Text and item location data
########################################

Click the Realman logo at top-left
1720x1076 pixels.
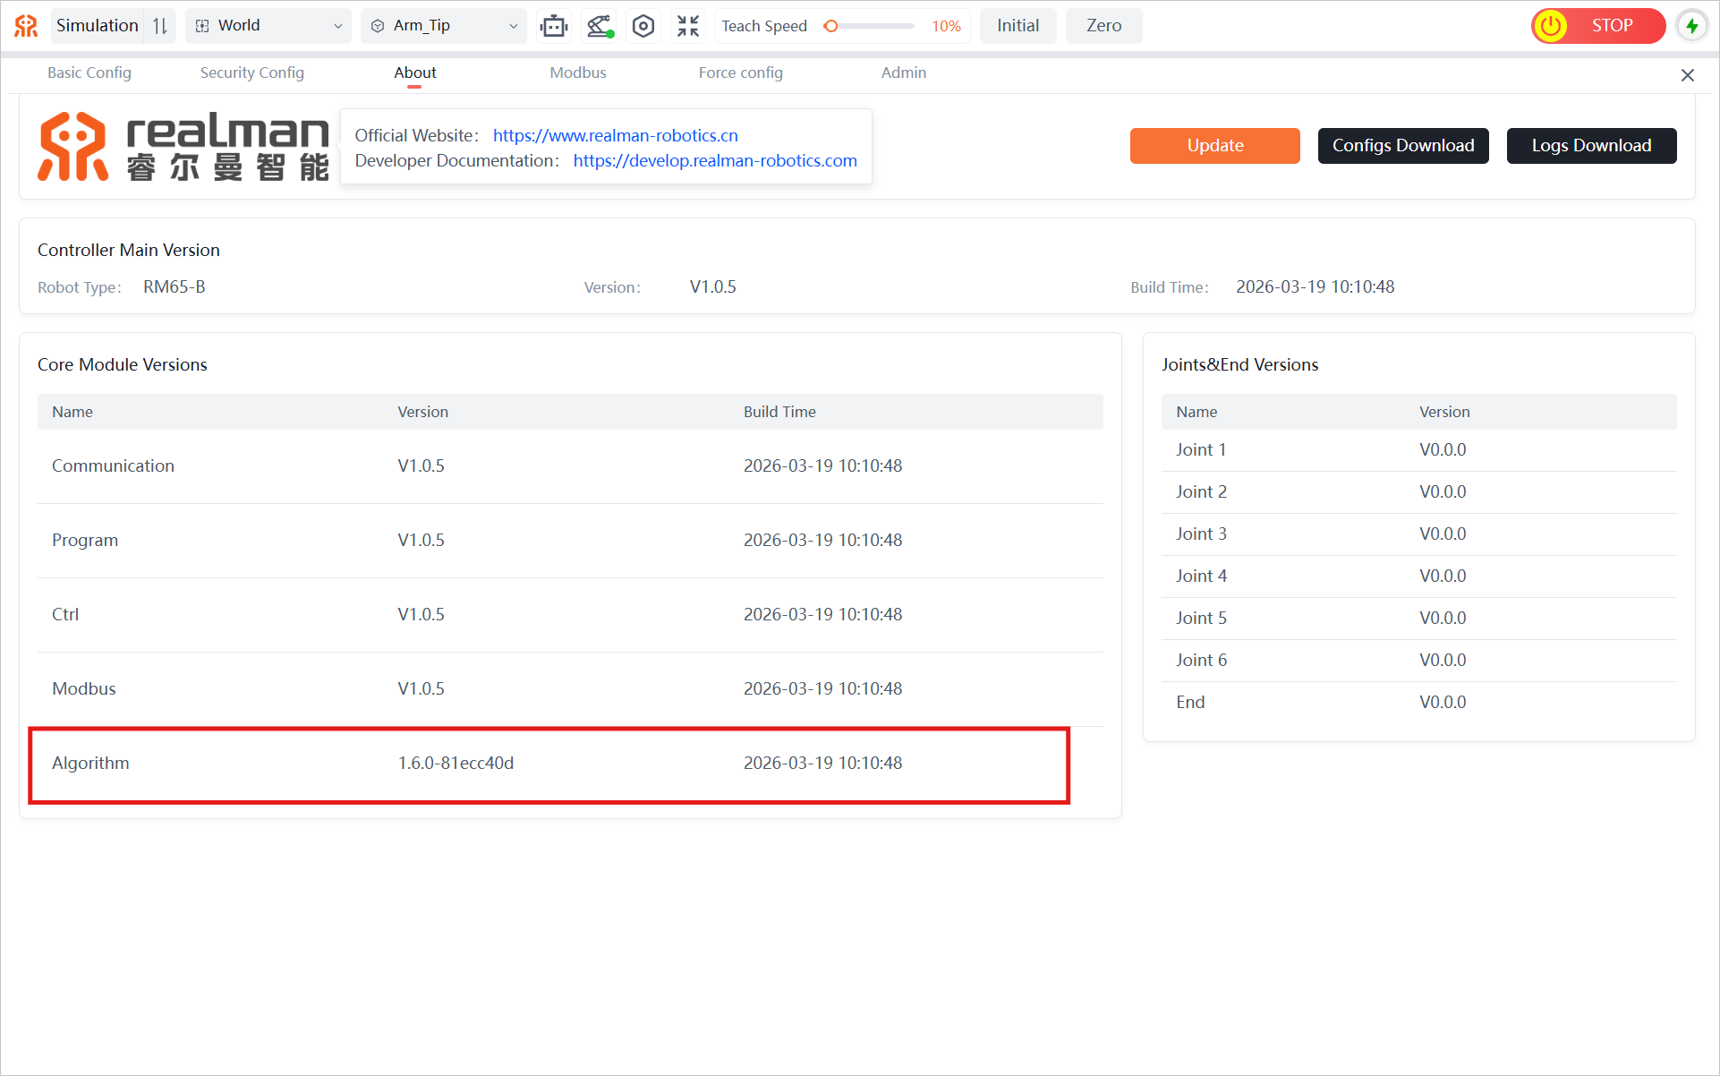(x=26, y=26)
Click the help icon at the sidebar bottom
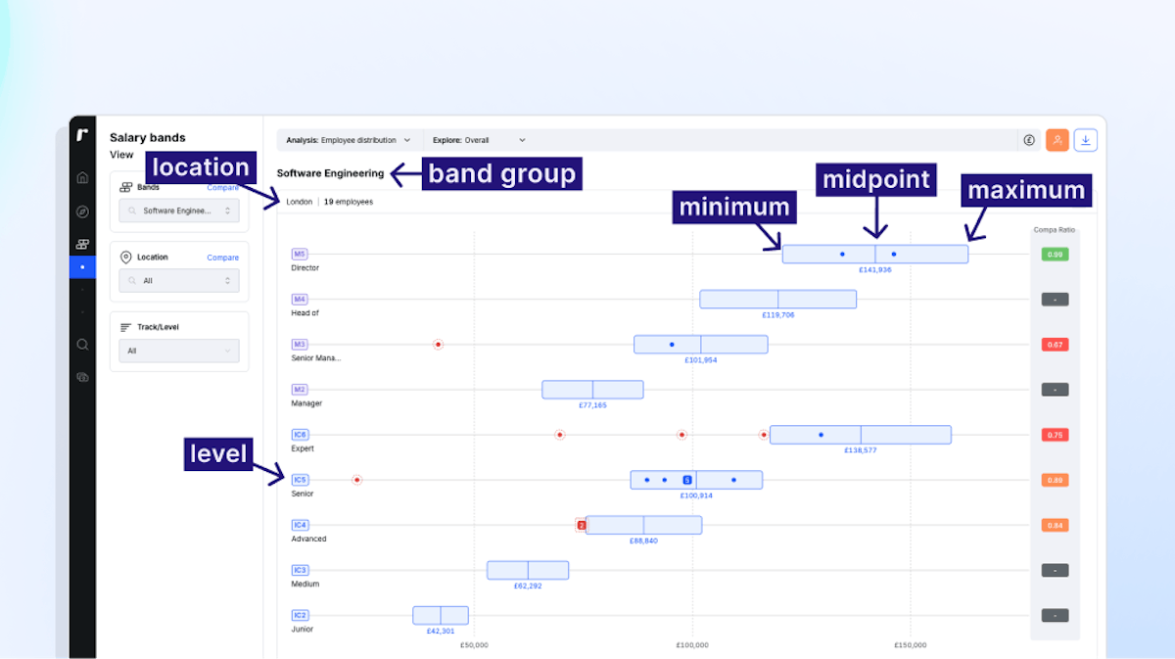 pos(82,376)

########################################

_Task details_
Convert the data above into a Markdown table with the columns "Row" and "Line," numbering each line and omitting blank lines. Leave the pictures out of the table.

_Solution for this problem_
| Row | Line |
|---|---|
| 1 | Click the Realman logo at top-left |
| 2 | 1720x1076 pixels. |
| 3 | (x=26, y=26) |
| 4 | Click the help icon at the sidebar bottom |
| 5 |  pos(82,376) |